Data to process —
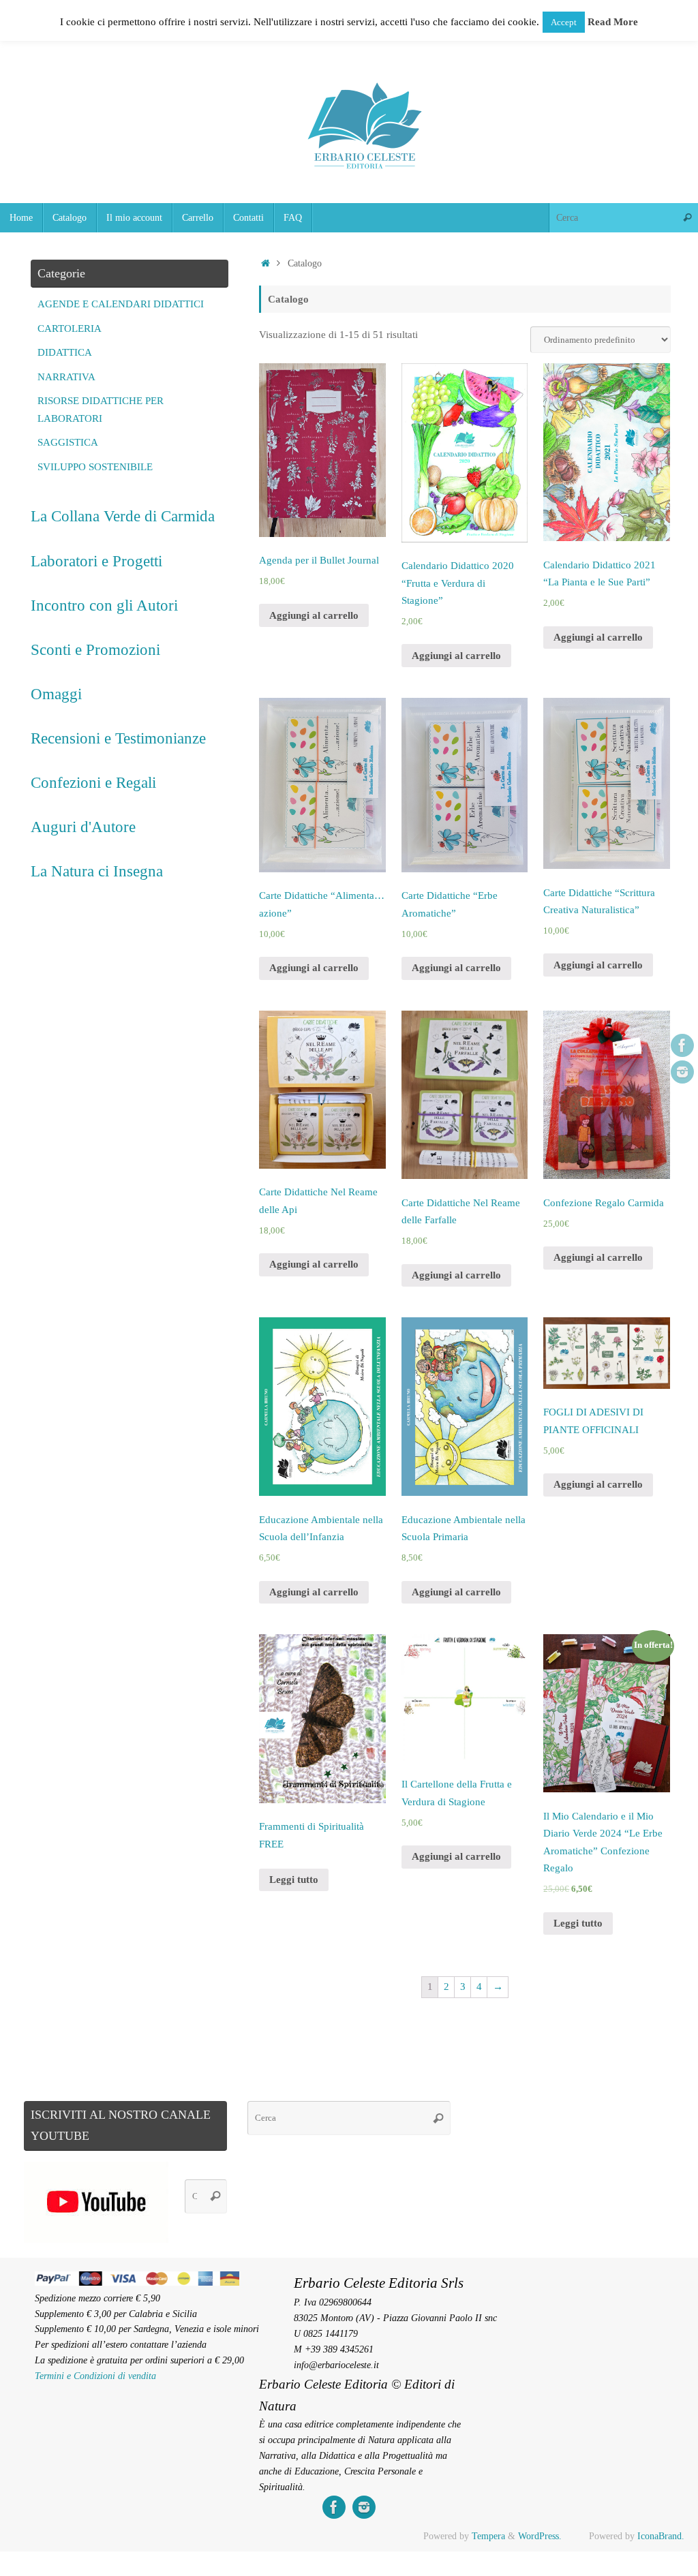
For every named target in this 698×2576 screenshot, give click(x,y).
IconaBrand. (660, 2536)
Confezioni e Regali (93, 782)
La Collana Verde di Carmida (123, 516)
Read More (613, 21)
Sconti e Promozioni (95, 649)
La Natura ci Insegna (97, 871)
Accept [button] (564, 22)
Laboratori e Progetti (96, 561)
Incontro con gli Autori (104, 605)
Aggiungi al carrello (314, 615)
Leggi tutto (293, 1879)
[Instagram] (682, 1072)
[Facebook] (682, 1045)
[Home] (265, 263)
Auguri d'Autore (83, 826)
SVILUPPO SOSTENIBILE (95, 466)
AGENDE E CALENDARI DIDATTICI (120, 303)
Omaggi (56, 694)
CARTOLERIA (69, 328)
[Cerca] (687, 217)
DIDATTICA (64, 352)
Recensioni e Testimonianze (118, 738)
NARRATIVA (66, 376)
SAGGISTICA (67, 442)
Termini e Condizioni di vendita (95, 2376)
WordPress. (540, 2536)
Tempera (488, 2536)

Exercise brief —
Copy out the line holding "[Cerca] (687, 217)" along with all lines after it through the end of the entries, exactly and only these.

Reply —
[Cerca] (687, 217)
DIDATTICA (64, 352)
Recensioni e Testimonianze (118, 738)
NARRATIVA (66, 376)
SAGGISTICA (67, 442)
Termini e Condizioni di vendita (95, 2376)
WordPress. (540, 2536)
Tempera (488, 2536)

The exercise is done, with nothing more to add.